■ **PROVIDED PASSAGE**:
★ ★ ★ ★ ★
By Mike Mazzalongo Topic: Church Life Posted: Sun. Oct 16th 2016
Christians are in a unique situation when called on to deal with their enemies. This lesson will outline the various strategies that the Bible provides when believers must face those who injure them in some way.

Like everyone here, on occasions I've had to deal with someone who offended me. While I was going through this experience I realized how easily and quickly you can hurt or offend someone (Just a word a brief action) but how long it takes to sort out all of your feelings over something that may have taken place in just a few moments.

I supposed the hardest problem to deal with, when these things occur, is how to respond as a Christian. If I were not a Christian there would be a lot of options - chief of which would be revenge (feels good). A justice or closure of some kind.

Responding as a Christian, however, is a more difficult and demanding thing, when you're offended. We know the basic idea is to react with love but how do you express that love to someone with whom you are in conflict - this is the problem.

There are so many instructions in the New Testament concerning our attitude toward our enemies that it sometimes becomes difficult to know how to act and when we should do so.

I'd like to sort out some of these passages that deal with our attitude towards our enemies.

Non-Christian Enemies - Matthew 5:39

First of all we need to realize that we have different kinds of enemies and God helps to respond to each in a different way. For example we have non-Christian enemies. Those who offend us, oppress us, are against us in some way or another and who are non-believers.

For this kind of enemy Jesus says, "... do not resist him who is evil (obviously a non-Christian or one in name only); but whoever slaps you on the right cheek, turn to him the other also." - Matthew 5:39

Of course Jesus is using a highly dramatic image here to make His point. But in every day language how do we turn the other cheek? Paul answers this question in Romans 12:17-21:

17 Never pay back evil for evil to anyone. Respect what is right in the sight of all men. 18 If possible, so far as it depends on you, be at peace with all men. 19 Never take your own revenge, beloved, but leave room for the wrath of God, for it is written, "Vengeance is Mine, I will repay," says the Lord. 20 "But if your enemy is hungry, feed him, and if he is thirsty, give him a drink; for in so doing you will heap burning coals on his head." 21 Do not be overcome by evil, but overcome evil with good.
★ ★ ★ ★ ★
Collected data
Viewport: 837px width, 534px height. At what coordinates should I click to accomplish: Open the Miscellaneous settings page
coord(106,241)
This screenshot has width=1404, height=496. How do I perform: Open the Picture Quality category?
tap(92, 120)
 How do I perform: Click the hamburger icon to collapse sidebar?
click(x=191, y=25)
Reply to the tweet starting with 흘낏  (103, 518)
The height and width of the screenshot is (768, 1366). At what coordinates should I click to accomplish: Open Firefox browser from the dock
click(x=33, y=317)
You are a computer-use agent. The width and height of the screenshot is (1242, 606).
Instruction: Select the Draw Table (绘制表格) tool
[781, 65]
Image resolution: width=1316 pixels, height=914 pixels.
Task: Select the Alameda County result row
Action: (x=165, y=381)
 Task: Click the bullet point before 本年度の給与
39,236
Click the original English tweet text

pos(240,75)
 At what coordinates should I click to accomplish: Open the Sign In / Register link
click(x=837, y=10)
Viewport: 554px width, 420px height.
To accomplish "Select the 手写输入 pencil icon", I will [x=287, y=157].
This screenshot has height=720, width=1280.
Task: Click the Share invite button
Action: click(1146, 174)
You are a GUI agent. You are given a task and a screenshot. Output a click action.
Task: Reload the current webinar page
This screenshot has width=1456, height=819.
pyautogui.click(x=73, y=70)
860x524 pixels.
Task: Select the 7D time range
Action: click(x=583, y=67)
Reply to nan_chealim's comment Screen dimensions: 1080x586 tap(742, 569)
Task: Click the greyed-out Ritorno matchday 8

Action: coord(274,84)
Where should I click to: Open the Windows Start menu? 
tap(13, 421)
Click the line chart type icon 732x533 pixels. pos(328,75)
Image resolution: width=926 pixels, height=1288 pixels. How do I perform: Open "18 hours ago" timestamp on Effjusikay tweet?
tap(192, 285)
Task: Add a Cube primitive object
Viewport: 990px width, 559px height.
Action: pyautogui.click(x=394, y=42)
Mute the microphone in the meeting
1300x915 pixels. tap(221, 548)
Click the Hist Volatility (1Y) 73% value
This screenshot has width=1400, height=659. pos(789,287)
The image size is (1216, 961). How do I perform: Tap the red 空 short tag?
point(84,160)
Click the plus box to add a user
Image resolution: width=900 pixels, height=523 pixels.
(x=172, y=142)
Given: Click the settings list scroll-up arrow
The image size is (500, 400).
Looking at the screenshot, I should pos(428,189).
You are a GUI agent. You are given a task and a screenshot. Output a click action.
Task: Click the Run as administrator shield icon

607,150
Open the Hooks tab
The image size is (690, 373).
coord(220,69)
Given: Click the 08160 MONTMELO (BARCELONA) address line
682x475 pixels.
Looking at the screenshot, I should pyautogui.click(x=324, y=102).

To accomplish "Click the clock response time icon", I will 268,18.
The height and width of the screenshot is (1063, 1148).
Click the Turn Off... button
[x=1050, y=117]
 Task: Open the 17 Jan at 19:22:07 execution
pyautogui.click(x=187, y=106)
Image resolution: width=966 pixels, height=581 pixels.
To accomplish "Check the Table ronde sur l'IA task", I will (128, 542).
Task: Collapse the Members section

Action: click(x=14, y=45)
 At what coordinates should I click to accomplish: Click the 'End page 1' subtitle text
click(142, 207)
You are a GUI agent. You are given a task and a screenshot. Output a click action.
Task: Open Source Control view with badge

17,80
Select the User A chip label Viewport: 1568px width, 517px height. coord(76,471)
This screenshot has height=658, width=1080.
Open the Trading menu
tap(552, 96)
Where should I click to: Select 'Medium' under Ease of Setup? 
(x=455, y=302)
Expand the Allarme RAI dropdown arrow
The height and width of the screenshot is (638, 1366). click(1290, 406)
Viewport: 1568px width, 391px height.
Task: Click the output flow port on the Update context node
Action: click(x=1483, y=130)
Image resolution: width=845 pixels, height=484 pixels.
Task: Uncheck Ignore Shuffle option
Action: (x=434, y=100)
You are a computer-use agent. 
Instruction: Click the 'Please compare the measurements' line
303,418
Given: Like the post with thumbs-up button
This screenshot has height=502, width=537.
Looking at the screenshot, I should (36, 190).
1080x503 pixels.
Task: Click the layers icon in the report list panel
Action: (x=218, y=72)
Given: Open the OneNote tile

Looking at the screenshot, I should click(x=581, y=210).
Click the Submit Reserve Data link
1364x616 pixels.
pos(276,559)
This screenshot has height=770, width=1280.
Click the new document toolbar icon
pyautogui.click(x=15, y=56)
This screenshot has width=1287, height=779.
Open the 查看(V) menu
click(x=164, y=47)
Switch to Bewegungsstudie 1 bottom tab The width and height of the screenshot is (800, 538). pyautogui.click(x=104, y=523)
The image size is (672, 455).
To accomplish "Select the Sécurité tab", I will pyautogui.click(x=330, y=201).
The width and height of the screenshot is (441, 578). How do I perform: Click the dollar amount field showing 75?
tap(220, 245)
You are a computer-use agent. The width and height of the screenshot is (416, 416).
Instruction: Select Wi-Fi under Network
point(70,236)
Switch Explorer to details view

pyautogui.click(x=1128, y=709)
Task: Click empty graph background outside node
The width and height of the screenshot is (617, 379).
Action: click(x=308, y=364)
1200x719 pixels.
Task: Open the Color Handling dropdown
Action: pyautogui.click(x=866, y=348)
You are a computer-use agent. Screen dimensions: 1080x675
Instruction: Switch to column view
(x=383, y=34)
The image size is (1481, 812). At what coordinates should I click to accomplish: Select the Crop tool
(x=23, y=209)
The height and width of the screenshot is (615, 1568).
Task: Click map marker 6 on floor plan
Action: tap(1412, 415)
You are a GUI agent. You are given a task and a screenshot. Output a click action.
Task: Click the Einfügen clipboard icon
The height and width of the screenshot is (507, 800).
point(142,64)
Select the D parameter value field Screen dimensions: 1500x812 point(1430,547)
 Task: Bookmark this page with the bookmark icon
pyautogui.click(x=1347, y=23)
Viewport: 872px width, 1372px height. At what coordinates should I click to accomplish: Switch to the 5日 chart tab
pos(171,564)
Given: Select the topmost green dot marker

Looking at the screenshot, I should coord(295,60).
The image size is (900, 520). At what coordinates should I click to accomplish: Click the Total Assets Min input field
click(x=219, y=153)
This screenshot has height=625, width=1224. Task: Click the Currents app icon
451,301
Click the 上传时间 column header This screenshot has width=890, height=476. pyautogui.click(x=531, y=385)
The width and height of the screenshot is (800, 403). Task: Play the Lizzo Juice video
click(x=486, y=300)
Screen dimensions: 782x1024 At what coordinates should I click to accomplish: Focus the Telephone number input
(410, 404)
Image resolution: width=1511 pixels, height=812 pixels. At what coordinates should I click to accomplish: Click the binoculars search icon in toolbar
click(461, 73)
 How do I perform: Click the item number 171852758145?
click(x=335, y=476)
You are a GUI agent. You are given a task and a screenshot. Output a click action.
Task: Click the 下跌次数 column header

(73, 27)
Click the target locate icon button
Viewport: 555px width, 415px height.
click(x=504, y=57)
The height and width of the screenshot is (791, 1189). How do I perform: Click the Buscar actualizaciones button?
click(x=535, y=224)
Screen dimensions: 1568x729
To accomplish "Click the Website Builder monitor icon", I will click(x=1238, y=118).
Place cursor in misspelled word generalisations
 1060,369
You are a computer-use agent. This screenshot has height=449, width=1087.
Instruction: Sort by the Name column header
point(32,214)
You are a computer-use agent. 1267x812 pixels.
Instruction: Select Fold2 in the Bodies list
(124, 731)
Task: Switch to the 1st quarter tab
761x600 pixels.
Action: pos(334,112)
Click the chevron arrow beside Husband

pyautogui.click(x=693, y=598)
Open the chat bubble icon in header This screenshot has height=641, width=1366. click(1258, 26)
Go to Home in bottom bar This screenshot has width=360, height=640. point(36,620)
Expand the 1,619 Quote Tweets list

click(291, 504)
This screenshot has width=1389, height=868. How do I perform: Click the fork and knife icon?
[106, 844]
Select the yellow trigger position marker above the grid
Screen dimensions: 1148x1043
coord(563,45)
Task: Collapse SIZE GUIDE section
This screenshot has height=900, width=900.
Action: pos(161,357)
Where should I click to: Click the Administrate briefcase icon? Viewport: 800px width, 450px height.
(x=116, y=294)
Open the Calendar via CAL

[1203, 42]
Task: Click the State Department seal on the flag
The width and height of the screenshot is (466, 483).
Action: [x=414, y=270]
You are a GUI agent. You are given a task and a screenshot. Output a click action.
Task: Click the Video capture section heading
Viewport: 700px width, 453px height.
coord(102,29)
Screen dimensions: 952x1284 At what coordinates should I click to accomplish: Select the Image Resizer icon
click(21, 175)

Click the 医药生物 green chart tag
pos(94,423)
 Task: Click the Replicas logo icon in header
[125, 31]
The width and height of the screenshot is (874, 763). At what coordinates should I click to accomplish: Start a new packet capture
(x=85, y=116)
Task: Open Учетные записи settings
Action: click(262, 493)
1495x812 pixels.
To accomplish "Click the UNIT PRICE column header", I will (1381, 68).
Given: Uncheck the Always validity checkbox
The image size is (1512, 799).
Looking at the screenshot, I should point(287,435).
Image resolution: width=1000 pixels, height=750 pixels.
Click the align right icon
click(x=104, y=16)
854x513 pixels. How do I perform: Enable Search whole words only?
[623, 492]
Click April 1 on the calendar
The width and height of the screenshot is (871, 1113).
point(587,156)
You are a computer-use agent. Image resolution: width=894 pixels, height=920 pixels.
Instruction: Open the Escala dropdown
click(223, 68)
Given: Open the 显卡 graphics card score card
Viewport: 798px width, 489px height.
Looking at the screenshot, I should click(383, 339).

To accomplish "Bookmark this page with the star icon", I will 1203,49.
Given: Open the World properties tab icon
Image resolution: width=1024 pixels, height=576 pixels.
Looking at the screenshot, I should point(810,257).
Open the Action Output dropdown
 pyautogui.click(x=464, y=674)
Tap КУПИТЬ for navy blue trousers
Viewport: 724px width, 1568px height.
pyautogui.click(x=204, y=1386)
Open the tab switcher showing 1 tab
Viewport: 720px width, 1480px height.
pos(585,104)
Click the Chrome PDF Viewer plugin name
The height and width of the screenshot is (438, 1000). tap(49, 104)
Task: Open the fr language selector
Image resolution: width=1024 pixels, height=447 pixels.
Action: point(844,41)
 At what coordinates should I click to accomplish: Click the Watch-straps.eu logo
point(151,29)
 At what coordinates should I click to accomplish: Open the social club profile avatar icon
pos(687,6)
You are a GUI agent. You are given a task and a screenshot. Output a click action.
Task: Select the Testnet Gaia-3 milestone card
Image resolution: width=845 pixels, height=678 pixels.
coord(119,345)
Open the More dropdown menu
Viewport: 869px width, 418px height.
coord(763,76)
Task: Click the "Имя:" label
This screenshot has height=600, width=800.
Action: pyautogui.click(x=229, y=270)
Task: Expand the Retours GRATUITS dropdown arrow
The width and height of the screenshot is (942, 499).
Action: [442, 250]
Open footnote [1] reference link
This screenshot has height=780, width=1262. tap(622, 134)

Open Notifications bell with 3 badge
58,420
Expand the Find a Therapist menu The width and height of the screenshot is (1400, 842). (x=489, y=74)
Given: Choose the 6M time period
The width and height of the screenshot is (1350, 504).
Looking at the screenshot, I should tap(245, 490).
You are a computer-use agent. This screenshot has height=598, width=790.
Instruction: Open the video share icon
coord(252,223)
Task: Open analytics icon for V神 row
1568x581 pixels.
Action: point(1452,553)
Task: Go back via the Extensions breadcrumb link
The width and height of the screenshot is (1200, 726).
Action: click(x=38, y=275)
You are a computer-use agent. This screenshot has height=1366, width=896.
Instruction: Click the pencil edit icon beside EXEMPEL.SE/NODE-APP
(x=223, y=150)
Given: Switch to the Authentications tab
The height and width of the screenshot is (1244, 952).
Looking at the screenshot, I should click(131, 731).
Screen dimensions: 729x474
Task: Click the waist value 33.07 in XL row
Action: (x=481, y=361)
★ ★ ★ ★ ★
■ **INSTRUCTIONS**:
1) Answer these questions about the lesson on enemies:
(a) On what date was it posted?
(b) If the writer were not a Christian, what would be the chief option?
(c) Which passage in Romans does Paul use to answer how to turn the other cheek?
2) Output a part of the lesson on enemies word for word. Begin at the words "17 Never pay" and stop after the words "evil with good.".
The rows have no connection to the lesson on enemies.

■ **LIST OF ANSWERS**:
1)
(a) Sun. Oct 16th 2016
(b) Revenge
(c) Romans 12:17-21

2)
17 Never pay back evil for evil to anyone. Respect what is right in the sight of all men. 18 If possible, so far as it depends on you, be at peace with all men. 19 Never take your own revenge, beloved, but leave room for the wrath of God, for it is written, "Vengeance is Mine, I will repay," says the Lord. 20 "But if your enemy is hungry, feed him, and if he is thirsty, give him a drink; for in so doing you will heap burning coals on his head." 21 Do not be overcome by evil, but overcome evil with good.